**WHAT YOU NEED TO DO**
Update the lines from the one containing "Task: Click the" up to and including the last line of the records, replacing "caption title" with "heading" and keeping everything else unchanged. Leave the pictures out of your answer.
◆ ◆ ◆
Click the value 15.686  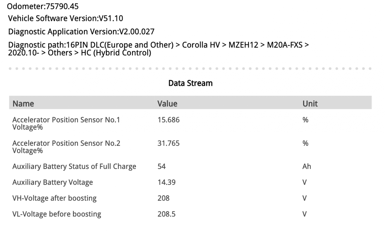pos(168,120)
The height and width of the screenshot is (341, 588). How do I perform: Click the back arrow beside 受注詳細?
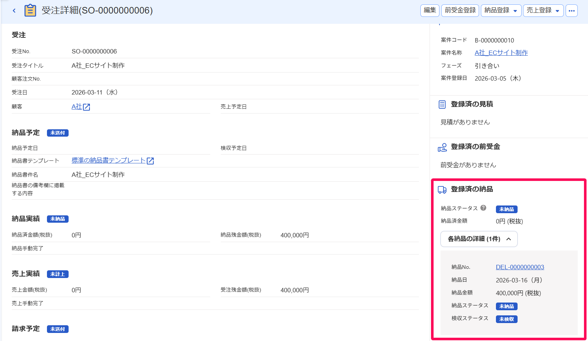click(x=14, y=11)
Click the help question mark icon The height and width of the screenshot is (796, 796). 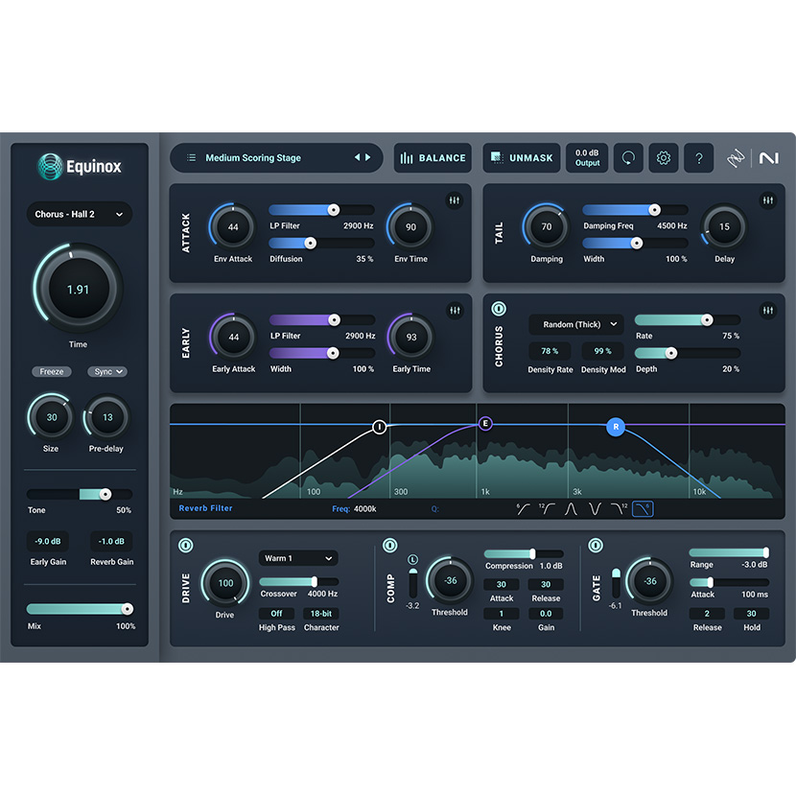[699, 158]
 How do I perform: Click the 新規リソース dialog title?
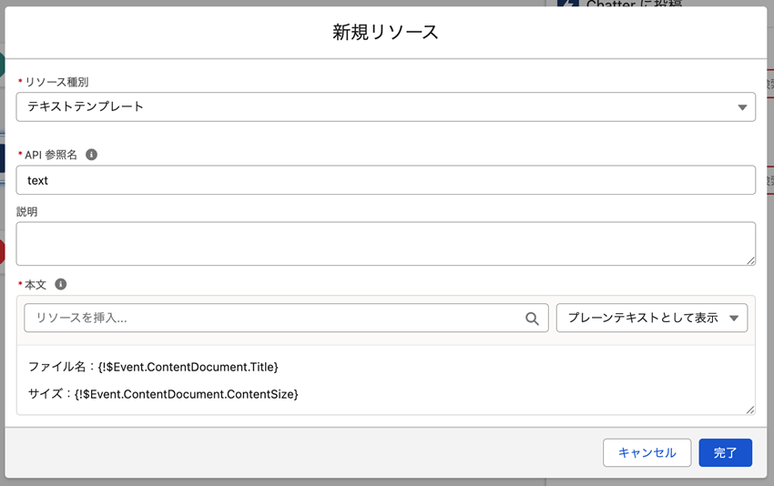pyautogui.click(x=385, y=33)
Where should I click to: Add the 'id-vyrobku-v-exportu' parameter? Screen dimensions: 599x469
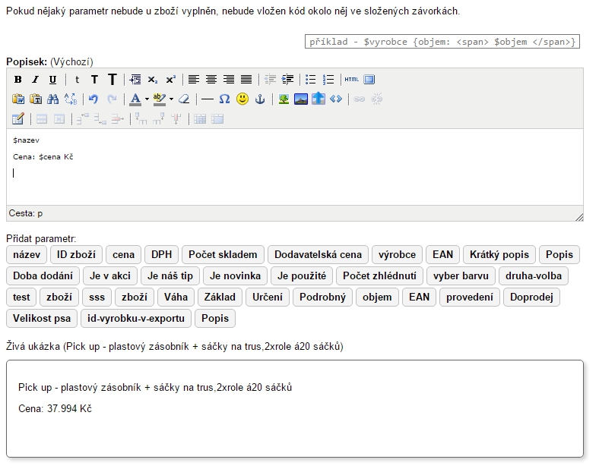pyautogui.click(x=136, y=318)
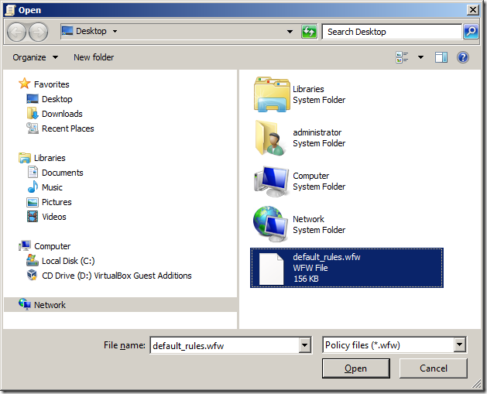Select the default_rules.wfw file icon
Image resolution: width=487 pixels, height=394 pixels.
(272, 268)
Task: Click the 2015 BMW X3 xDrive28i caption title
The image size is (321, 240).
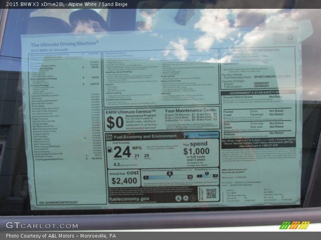Action: (35, 4)
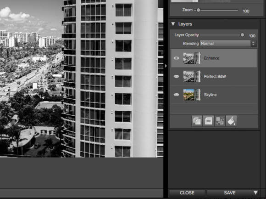
Task: Collapse the Layers panel disclosure triangle
Action: [173, 24]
◆ ◆ ◆
**SOLVED PROBLEM**
Task: Click the 2015 BMW X3 xDrive28i heading
The image size is (321, 240).
Action: (35, 4)
Task: Collapse the Layers panel disclosure triangle
Action: [173, 24]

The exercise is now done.